• [Exercise description]:
Retype the records below exactly as they stand, but with no images.

• [Exercise data]:
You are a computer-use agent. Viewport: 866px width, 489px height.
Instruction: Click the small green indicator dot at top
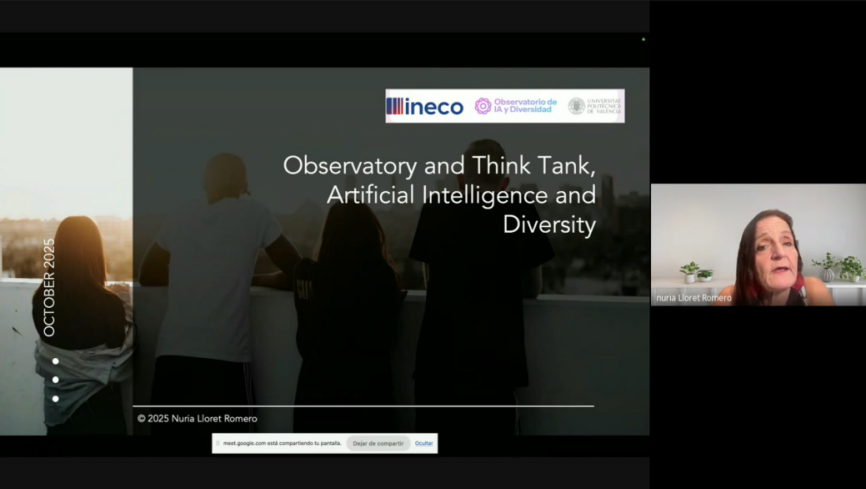pyautogui.click(x=643, y=39)
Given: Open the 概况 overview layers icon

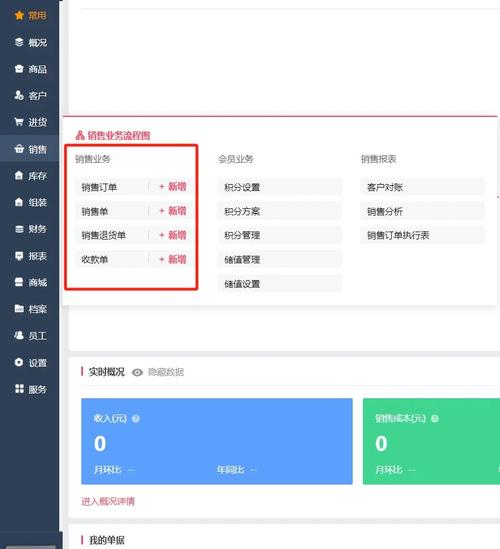Looking at the screenshot, I should 19,42.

• [Solution]:
You are a computer-use agent. Viewport: 866px width, 489px height.
Instruction: Click the small green indicator dot at top
pyautogui.click(x=643, y=39)
Given: Open the 概况 overview layers icon

Looking at the screenshot, I should 19,42.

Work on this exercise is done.